## Data supplied
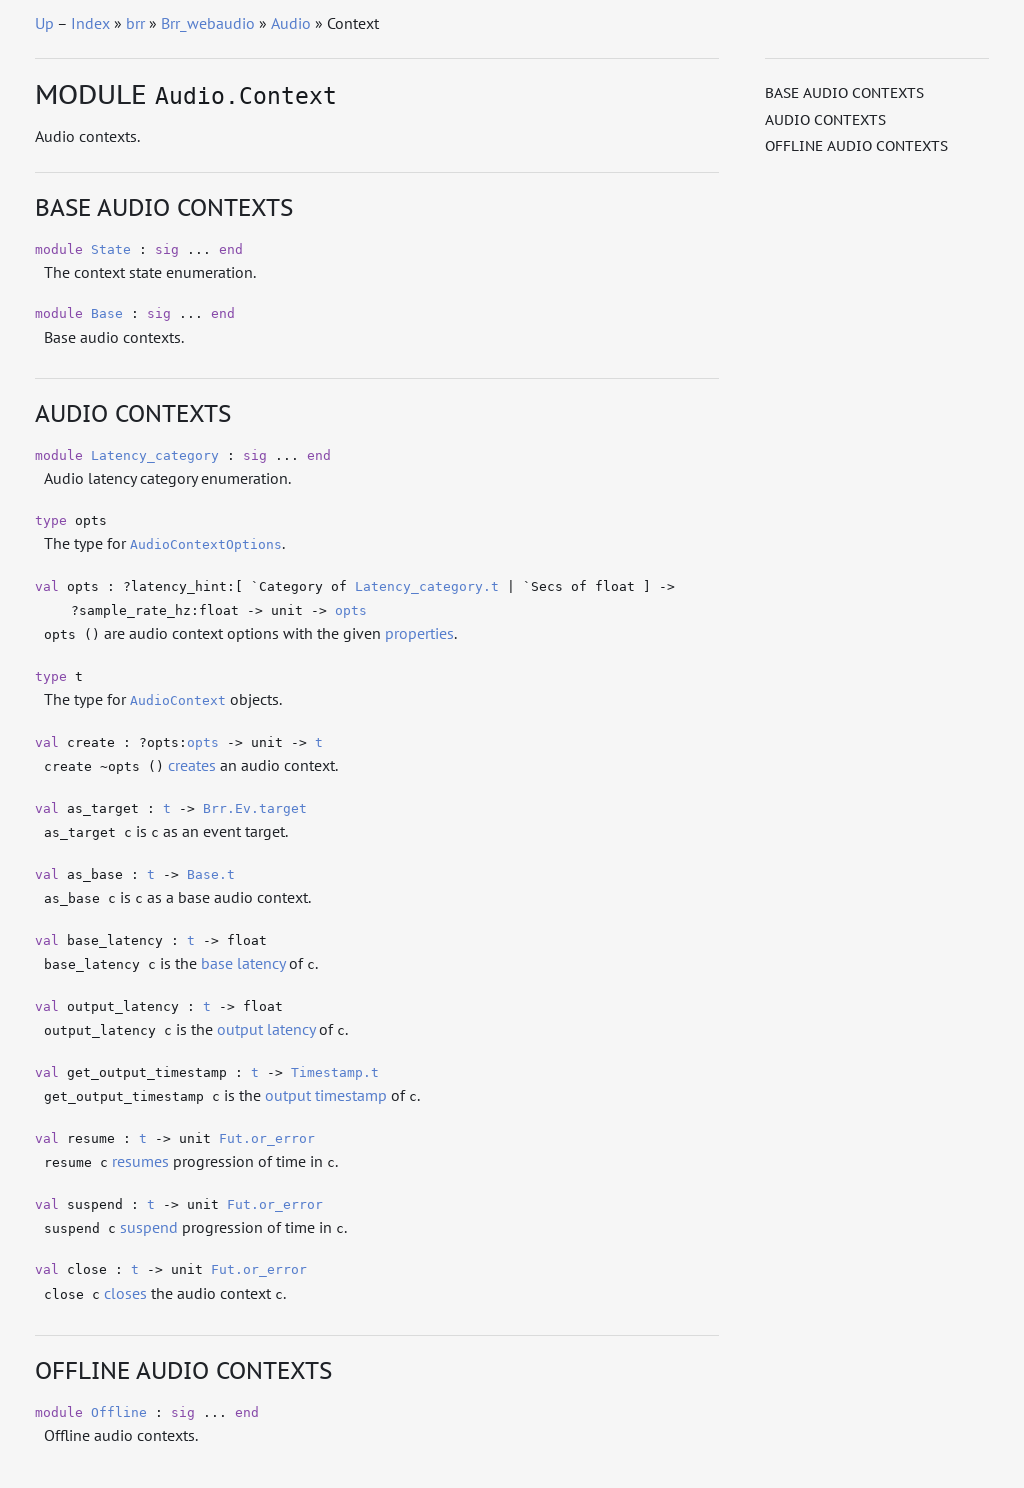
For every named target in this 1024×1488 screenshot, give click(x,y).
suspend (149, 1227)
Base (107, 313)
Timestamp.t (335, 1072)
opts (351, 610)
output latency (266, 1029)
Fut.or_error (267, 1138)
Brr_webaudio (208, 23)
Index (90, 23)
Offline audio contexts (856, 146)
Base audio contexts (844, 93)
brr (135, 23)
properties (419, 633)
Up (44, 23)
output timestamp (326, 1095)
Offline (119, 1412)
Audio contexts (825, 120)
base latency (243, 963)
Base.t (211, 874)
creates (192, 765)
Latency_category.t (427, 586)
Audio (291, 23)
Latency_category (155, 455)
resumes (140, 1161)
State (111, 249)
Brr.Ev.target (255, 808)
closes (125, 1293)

==

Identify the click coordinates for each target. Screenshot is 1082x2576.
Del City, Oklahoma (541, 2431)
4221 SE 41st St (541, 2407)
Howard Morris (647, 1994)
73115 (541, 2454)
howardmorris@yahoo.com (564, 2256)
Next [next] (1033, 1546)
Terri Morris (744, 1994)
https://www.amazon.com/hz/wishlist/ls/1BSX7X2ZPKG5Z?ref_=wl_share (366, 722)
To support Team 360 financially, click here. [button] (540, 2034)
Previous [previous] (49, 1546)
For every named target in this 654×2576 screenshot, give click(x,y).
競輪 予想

* * *

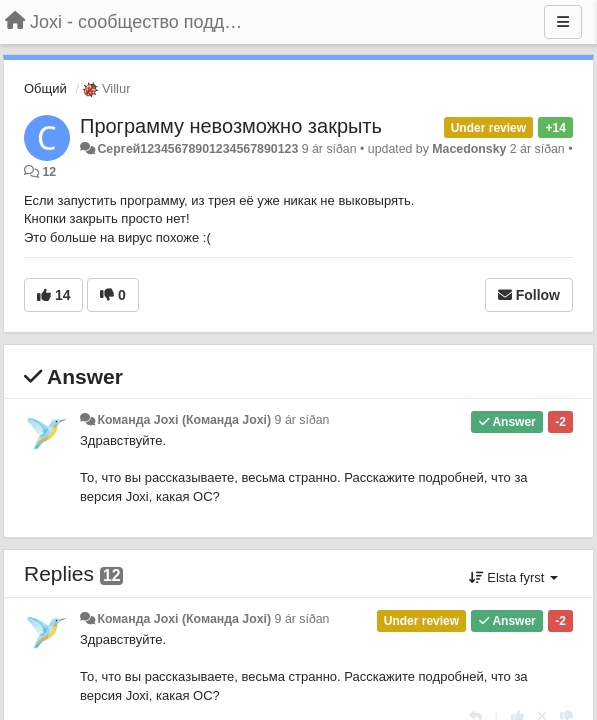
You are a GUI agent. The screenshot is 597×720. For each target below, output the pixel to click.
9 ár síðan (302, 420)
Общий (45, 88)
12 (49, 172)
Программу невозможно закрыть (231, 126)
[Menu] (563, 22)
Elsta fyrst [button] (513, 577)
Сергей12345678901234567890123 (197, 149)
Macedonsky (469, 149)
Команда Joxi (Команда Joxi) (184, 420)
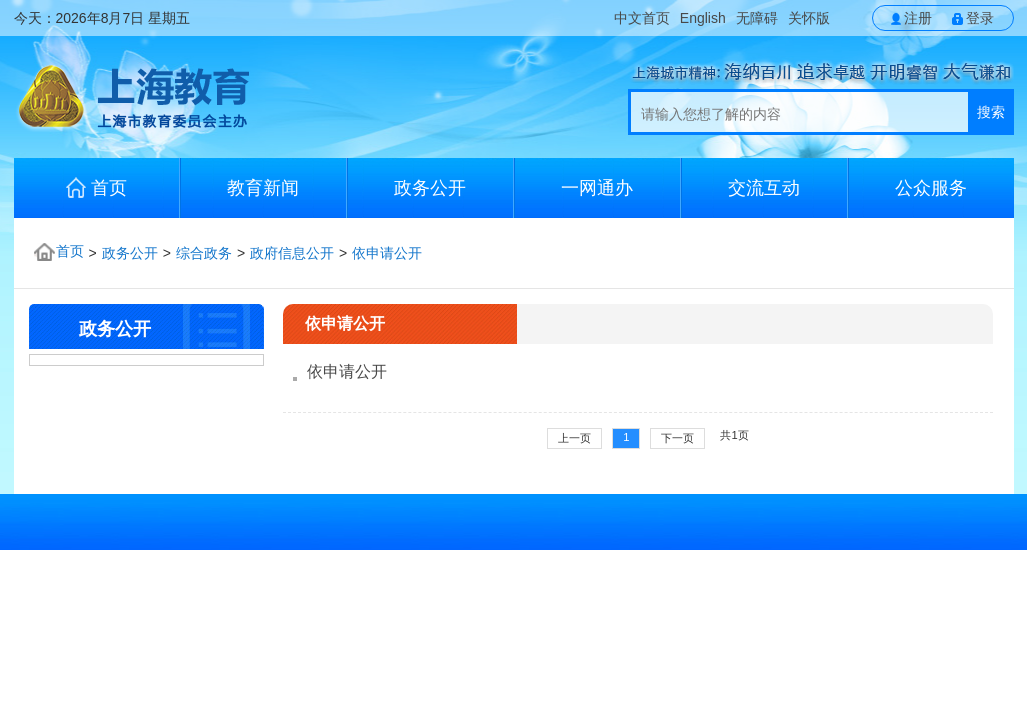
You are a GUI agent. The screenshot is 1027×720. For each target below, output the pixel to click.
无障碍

## Exercise
Could you turn the rows into a Markdown table with columns n and Text, starting at the row that has "Next [next] (1033, 1546)" and stopping after the row that has "Previous [previous] (49, 1546)"? Number each one in n and leave out blank lines.

## Solution to this task
| n | Text |
|---|---|
| 1 | Next [next] (1033, 1546) |
| 2 | Terri Morris (744, 1994) |
| 3 | https://www.amazon.com/hz/wishlist/ls/1BSX7X2ZPKG5Z?ref_=wl_share (366, 722) |
| 4 | To support Team 360 financially, click here. [button] (540, 2034) |
| 5 | Previous [previous] (49, 1546) |